• PROVIDED PASSAGE
= = = = =

- Born: Joseph de Valley McManemin 2 January 1923 Auckland, New Zealand
- Died: 5 August 2014 (aged 91) Auckland, New Zealand
- Occupation: Pharmacist
- Relatives: Jonathan Trevethick (grandfather)

= Joe McManemin =

Joseph de Valley McManemin (2 January 1923 – 5 August 2014) was a New Zealand athletics coach and sports administrator.

==Biography==
Born in Auckland in 1923, McManemin was educated at Auckland Grammar School and became a pharmacist, with a shop in the Auckland suburb of Mount Roskill.

A sprinter, McManemin was a member of the Old Grammarians' Club in Auckland. He became involved in athletics administration, and was elected to the committee of the Auckland Centre of the New Zealand Amateur Athletic Association in 1944. He went on to become a sprint coach, mentoring New Zealand representatives including Doreen Porter, Valerie Morgan and Maurice Rae.

McManemin went to the 1960 Rome Olympics as the New Zealand athletics team manager and was the general manager of the New Zealand team at the 1970 British Commonwealth Games in Edinburgh. He was chef de mission of the New Zealand team at the 1972 Olympic Games in Munich.

He served on the organizing committees for both the 1950 British Empire Games in Auckland and the 1974 British Commonwealth Games in Christchurch. With Norman Coop, he was co-founder of the 1990 Games Promotion Committee, which successfully bid in 1984 to stage the 1990 Commonwealth Games in Auckland. McManemin then went on to chair the organizing committee for that event.

McManemin served as president of both Athletics Auckland and Athletics New Zealand. A Freemason, he was grand master of Freemasons New Zealand from 1986 to 1988.

He died in Auckland in 2014.

==Honours==
In the 1974 New Year Honours, McManemin was appointed a Commander of the Order of the British Empire, for services to sport and the community. He was appointed a Companion of the Queen's Service Order for community service in the 1990 New Year Honours.

= = = = =

• STUDY MATERIAL
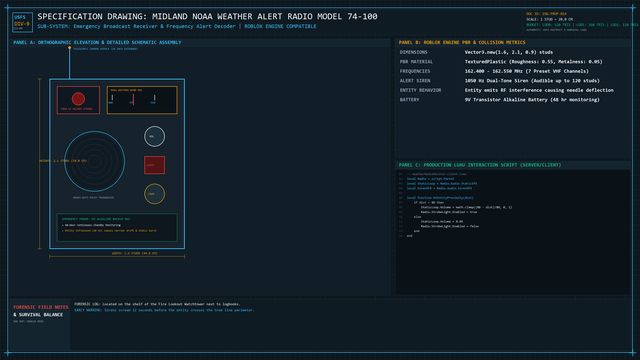Click the USFS DIV-9 logo badge
The image size is (640, 360).
point(22,22)

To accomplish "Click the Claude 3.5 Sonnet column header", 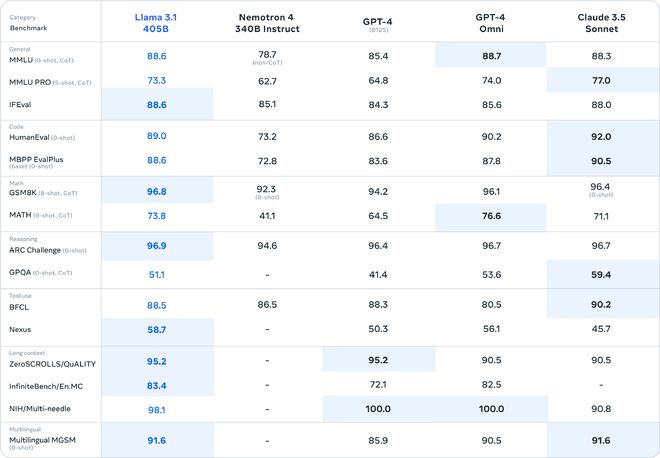I will pyautogui.click(x=603, y=24).
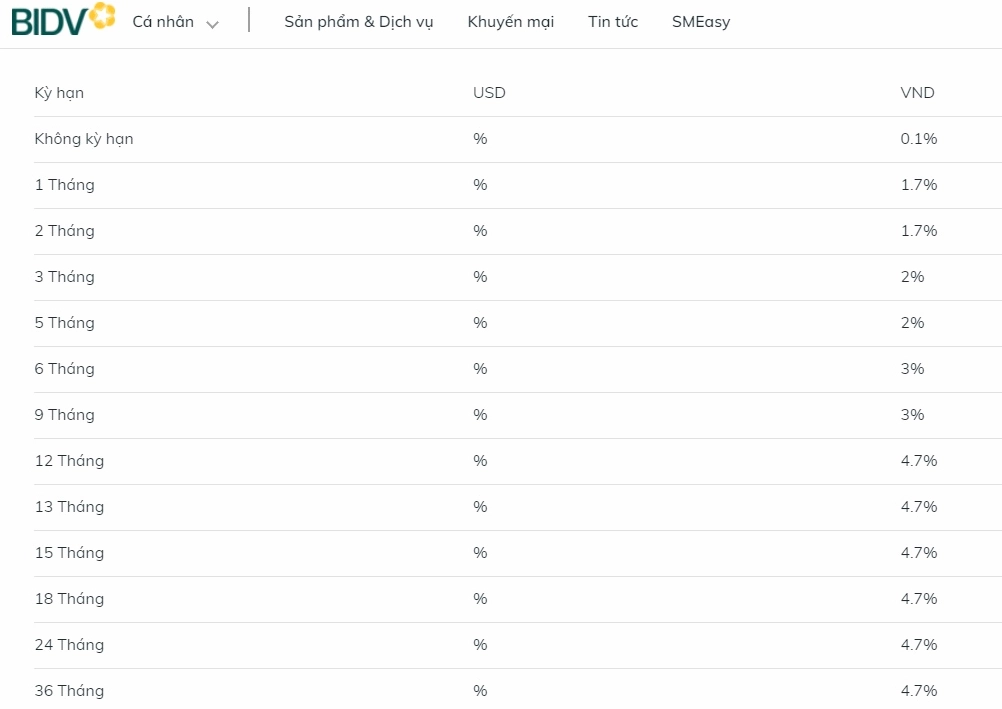Go to the Khuyến mại page

tap(510, 22)
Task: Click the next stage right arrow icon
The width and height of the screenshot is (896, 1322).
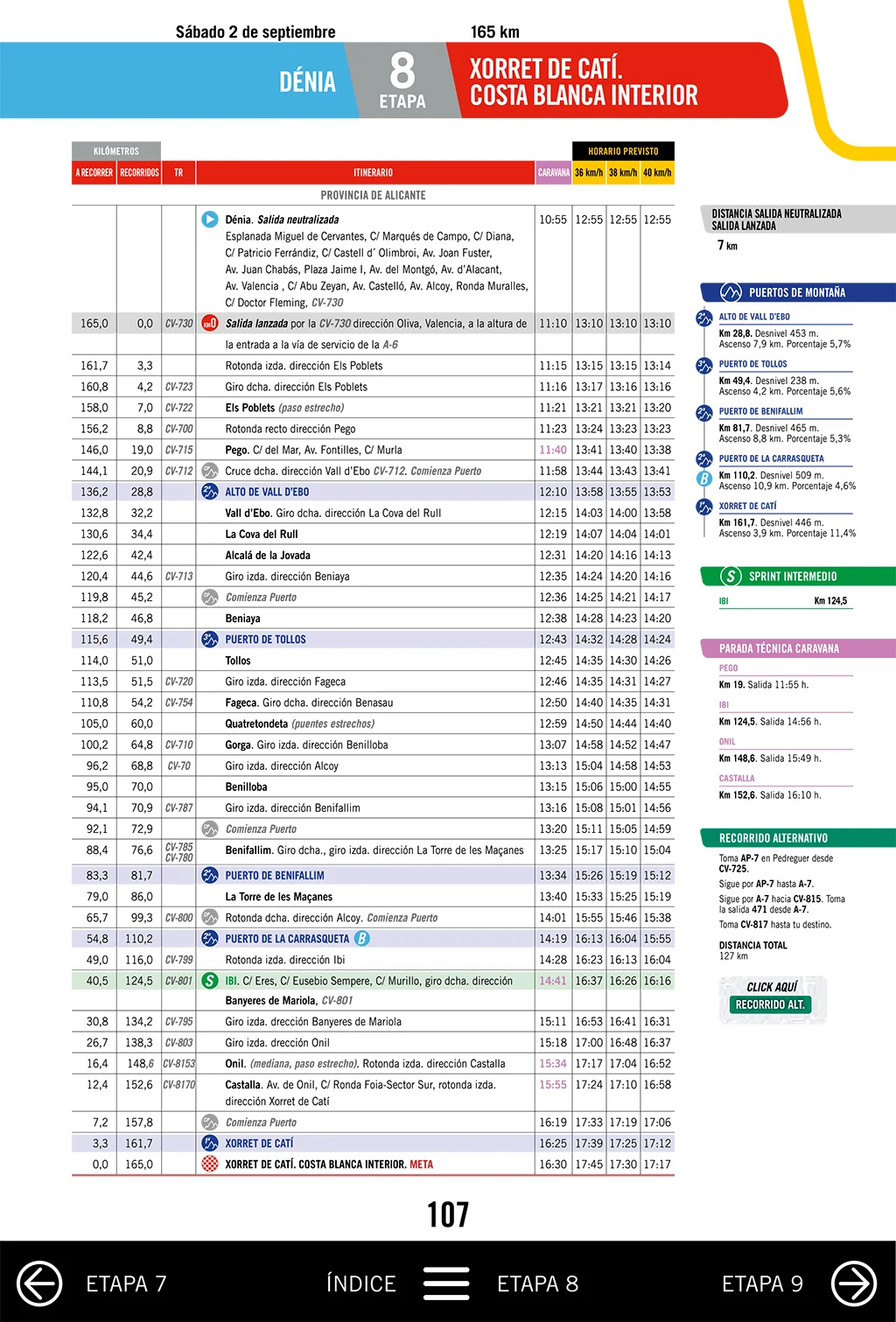Action: (853, 1284)
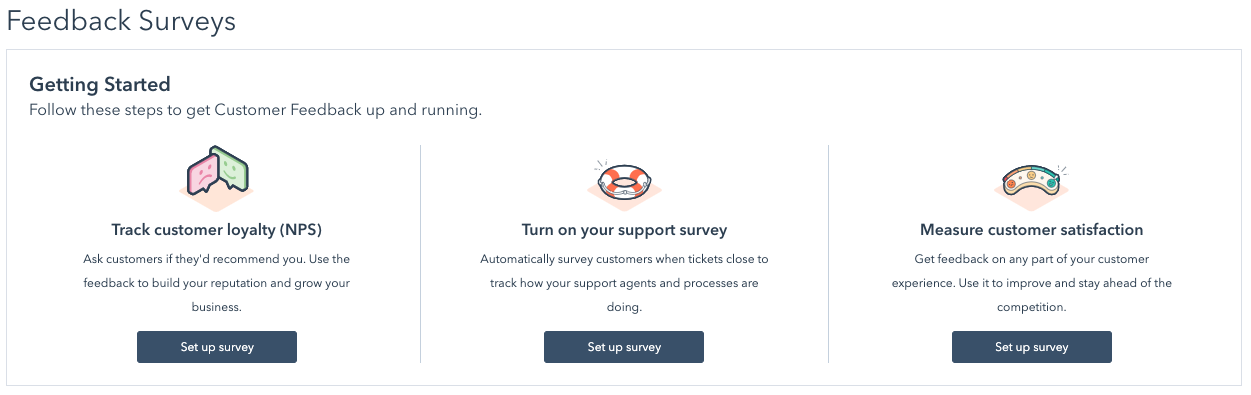Set up the customer satisfaction survey
Viewport: 1251px width, 395px height.
(1032, 347)
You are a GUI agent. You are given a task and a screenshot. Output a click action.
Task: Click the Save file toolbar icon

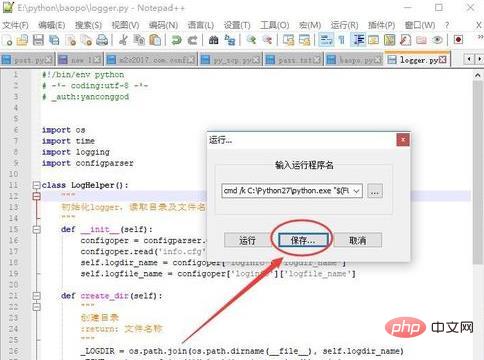click(38, 40)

= = = = =

• TASK 1
According to the McManemin biography, which school did McManemin attend?
• TASK 2
Turn the paragraph of the McManemin biography that starts "McManemin went to the 1960 Rome Olympics" into a short list, keeping its main facts.
• TASK 3
Write out the McManemin biography again, everything from "McManemin served as" down to "1986 to 1988.", putting "head" in place of "grand master".
The rows have no role in any of this.

• RESPONSE 1
Auckland Grammar School.

• RESPONSE 2
- 1960 Rome Olympics: New Zealand athletics team manager
- 1970 British Commonwealth Games, Edinburgh: general manager of the New Zealand team
- 1972 Olympic Games, Munich: chef de mission of the New Zealand team

• RESPONSE 3
McManemin served as president of both Athletics Auckland and Athletics New Zealand. A Freemason, he was head of Freemasons New Zealand from 1986 to 1988.